It’s Meda, not Media. Mac Meda Destruction Company, an organization, if you can call a group of wackos who drove cars off cliffs and destroyed abandoned houses just for the fun of it an organization. This was a group of misfits who found each other and helped make Windansea a welcoming home you never wanted to leave — or a place you were terrified to go near.

Those who weren’t there should either be eternally grateful they missed it or regretful of being born in a time when it is illegal to even have such thoughts as those fermenting in the brains of co-founders Jack “Mac” Macpherson and Bob “Meda” Rakestraw.

Neither Macpherson nor Rakestraw considered themselves worthy to be president of such a noble endeavor. That distinction belonged to Albert, the 600-pound silverback gorilla at the San Diego Zoo. Albert, whose name was listed in the La Jolla phone book, was public enemy No. 1. According to longtime Windansea surfer/T-shirt guru Doug Moranville, “The cops would pull you over and ask if anyone had seen Albert. I don’t think they ever did figure it out.”

Mac Meda Conventions occurred as spontaneously as a grease fire and were legendary affairs that made animal crackers of “Animal House.” They might start at the beach and move to Borrego or the then-undeveloped Sorento Valley.
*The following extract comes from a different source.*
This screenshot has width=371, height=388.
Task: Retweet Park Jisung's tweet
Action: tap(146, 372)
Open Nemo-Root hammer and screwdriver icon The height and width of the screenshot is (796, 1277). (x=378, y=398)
Cars were pushed from 300-foot cliffs, abandoned houses demolished and the edges of freedom knocked back beyond all acceptable boundaries.
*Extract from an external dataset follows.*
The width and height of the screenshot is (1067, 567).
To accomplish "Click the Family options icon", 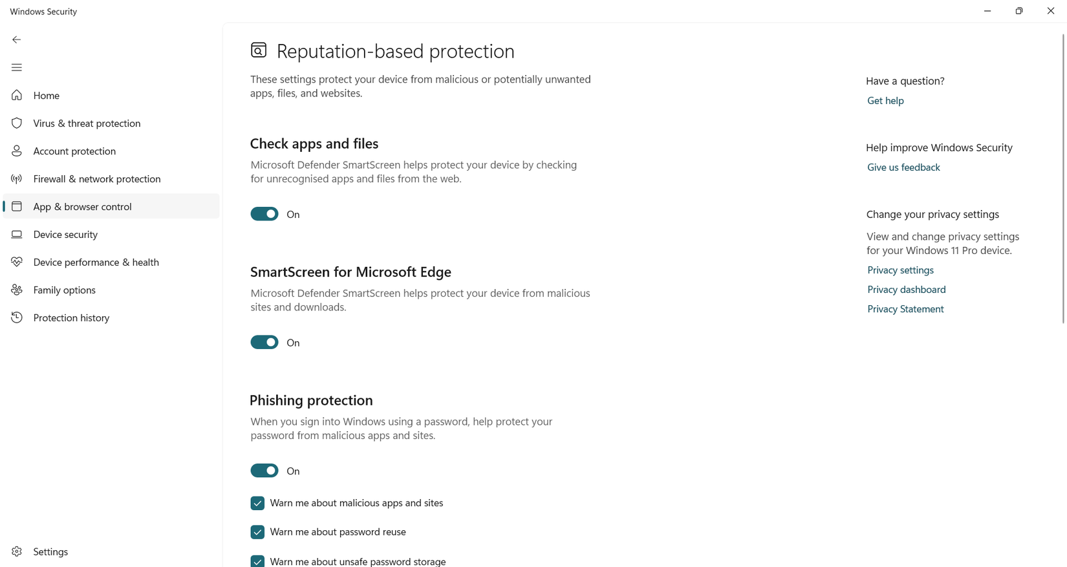I will tap(17, 290).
Most who were closely involved with Mac Meda were not surfers but part of the infamous Pump House Gang, where so-called journalist Tom Wolfe had his leg pulled to the shoelaces and somehow managed to get everything, EVERYTHING wrong!  You had to have the right stuff to get an audience with the locals at Windansea, and Wolfe did not.

Other places for a non-surfing Windansea local to hang out were the wall, the penalty box or the lot. It was there, in the lot, that geniuses like Wayne Land, Al Nelson, Billy Graham (no, not the preacher) and Tiny Brain Thomas drew plans for their crazy world.

As you may or may not know, I am writing a book about Windansea. Stories of surfers like Tiny and non-surfers like Albert fill the pages. Albert was not available for comment, but I was able to interview most of the significant players from Windansea, including the spot’s first surfer, Woody Brown, who passed away in 2008, and modern-day ripper Chris O’Rourke, who died shortly before his 23rd birthday in 1981.

Among those who have helped in my research is Moranville, a longtime Windansea surfer. Moranville has donated his brilliant archival photos from times past along with his priceless memories of Windansea. Thanks to people like Doug, I realize that Windansea is more than a great wave. It is a way of life on the endangered species list.

Through Moranville’s Branding Iron T-Shirt company behind Mitch’s Surf Shop in La Jolla, the legends of Windansea live in the designs of “Not When the Surf’s Up Construction Company,” and the Windansea Surf Club. Mac Meda shirts are also available for those brave enough to wear them in public.